*** SOURCE DATA Section Begins ***

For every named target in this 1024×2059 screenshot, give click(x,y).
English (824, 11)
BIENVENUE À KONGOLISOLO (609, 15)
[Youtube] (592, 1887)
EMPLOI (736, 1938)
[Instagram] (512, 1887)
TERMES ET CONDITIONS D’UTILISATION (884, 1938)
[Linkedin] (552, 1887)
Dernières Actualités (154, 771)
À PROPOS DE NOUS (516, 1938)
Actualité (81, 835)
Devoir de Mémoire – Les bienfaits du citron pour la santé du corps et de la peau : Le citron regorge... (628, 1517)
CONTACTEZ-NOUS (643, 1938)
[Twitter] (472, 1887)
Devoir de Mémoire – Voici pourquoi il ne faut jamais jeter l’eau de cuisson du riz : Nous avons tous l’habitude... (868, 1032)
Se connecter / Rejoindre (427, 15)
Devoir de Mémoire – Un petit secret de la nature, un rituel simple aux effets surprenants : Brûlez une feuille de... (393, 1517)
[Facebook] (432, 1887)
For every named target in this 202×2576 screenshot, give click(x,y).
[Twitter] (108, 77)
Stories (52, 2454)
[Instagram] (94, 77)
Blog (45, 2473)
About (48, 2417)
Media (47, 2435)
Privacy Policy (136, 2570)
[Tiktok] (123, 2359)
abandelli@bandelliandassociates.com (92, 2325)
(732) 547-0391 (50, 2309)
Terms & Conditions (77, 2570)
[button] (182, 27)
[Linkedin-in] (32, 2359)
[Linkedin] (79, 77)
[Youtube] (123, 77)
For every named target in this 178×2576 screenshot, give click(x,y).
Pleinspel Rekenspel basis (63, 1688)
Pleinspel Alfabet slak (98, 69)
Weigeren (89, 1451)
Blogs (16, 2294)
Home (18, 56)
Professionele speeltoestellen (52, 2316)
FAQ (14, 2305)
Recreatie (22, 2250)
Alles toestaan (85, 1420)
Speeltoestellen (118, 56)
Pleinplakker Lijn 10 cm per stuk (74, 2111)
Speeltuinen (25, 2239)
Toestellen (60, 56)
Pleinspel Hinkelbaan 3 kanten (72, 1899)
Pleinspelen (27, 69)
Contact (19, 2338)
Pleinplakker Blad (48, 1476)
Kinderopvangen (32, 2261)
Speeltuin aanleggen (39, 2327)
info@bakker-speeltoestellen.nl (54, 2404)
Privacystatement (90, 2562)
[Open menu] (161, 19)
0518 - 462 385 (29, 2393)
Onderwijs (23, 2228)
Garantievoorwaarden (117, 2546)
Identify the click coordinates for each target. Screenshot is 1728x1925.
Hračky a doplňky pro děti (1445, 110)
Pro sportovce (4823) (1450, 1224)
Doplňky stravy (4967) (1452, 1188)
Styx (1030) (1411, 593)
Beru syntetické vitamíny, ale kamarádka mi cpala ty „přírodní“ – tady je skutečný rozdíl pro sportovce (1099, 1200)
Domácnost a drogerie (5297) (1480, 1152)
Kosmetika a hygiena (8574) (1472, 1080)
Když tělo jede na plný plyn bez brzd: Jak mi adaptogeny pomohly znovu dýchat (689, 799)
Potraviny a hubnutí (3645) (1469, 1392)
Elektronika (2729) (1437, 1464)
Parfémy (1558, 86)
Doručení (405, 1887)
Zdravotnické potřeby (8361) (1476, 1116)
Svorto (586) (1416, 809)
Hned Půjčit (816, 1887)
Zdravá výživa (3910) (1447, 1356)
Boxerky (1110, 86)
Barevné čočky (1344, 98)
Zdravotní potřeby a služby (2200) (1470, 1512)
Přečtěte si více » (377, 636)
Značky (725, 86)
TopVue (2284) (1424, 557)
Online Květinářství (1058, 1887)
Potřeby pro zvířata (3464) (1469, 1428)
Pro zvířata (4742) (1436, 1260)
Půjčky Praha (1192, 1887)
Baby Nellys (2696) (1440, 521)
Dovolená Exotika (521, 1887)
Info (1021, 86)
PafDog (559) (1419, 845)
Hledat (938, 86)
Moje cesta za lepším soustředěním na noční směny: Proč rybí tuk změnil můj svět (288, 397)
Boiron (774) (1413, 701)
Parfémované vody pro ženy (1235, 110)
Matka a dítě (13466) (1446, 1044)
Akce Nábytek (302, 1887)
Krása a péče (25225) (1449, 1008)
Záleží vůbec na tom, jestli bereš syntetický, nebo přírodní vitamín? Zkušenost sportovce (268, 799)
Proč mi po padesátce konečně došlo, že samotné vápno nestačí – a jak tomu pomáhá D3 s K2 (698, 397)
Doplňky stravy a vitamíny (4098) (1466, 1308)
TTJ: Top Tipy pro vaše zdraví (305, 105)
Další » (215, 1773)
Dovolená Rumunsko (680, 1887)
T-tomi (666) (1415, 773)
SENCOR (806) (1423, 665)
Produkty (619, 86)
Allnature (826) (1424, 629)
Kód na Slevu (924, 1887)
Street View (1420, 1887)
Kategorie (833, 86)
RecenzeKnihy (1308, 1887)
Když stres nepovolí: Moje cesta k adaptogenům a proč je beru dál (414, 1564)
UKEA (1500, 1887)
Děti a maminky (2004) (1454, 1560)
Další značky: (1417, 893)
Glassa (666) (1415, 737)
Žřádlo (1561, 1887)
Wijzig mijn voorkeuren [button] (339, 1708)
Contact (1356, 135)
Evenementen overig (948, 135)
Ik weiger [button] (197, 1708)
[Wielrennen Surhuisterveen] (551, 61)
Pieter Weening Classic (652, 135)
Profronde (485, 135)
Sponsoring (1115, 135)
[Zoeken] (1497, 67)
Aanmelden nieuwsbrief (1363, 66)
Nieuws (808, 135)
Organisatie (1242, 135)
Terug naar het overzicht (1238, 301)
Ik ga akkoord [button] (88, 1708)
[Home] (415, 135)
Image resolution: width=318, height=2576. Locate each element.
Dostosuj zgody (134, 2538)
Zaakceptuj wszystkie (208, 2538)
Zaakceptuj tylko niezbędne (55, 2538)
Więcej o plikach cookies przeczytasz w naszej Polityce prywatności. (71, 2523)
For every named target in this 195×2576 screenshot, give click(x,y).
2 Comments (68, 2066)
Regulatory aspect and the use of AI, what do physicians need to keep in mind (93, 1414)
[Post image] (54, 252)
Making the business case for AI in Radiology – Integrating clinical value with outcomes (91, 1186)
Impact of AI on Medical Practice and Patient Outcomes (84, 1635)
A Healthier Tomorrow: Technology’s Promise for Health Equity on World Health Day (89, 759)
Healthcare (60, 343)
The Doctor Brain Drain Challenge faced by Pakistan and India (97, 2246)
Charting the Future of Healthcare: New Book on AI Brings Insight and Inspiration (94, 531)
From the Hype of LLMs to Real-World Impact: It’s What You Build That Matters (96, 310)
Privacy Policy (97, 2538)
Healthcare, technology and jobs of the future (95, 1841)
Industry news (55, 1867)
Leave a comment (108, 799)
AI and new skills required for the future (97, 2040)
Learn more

*** SOURCE DATA Section Ends ***

# YOUR OBJECTIVE
Which lines in the records above contain the word "named"? Copy each one.

# TASK SOLUTION
For every named target in this 1024×2059 screenshot, give click(x,y).
For every named target in this 202×2576 screenshot, give click(x,y).
For every named target in this 178×2576 screenshot, give click(x,y).
For every named target in this 195×2576 screenshot, give click(x,y).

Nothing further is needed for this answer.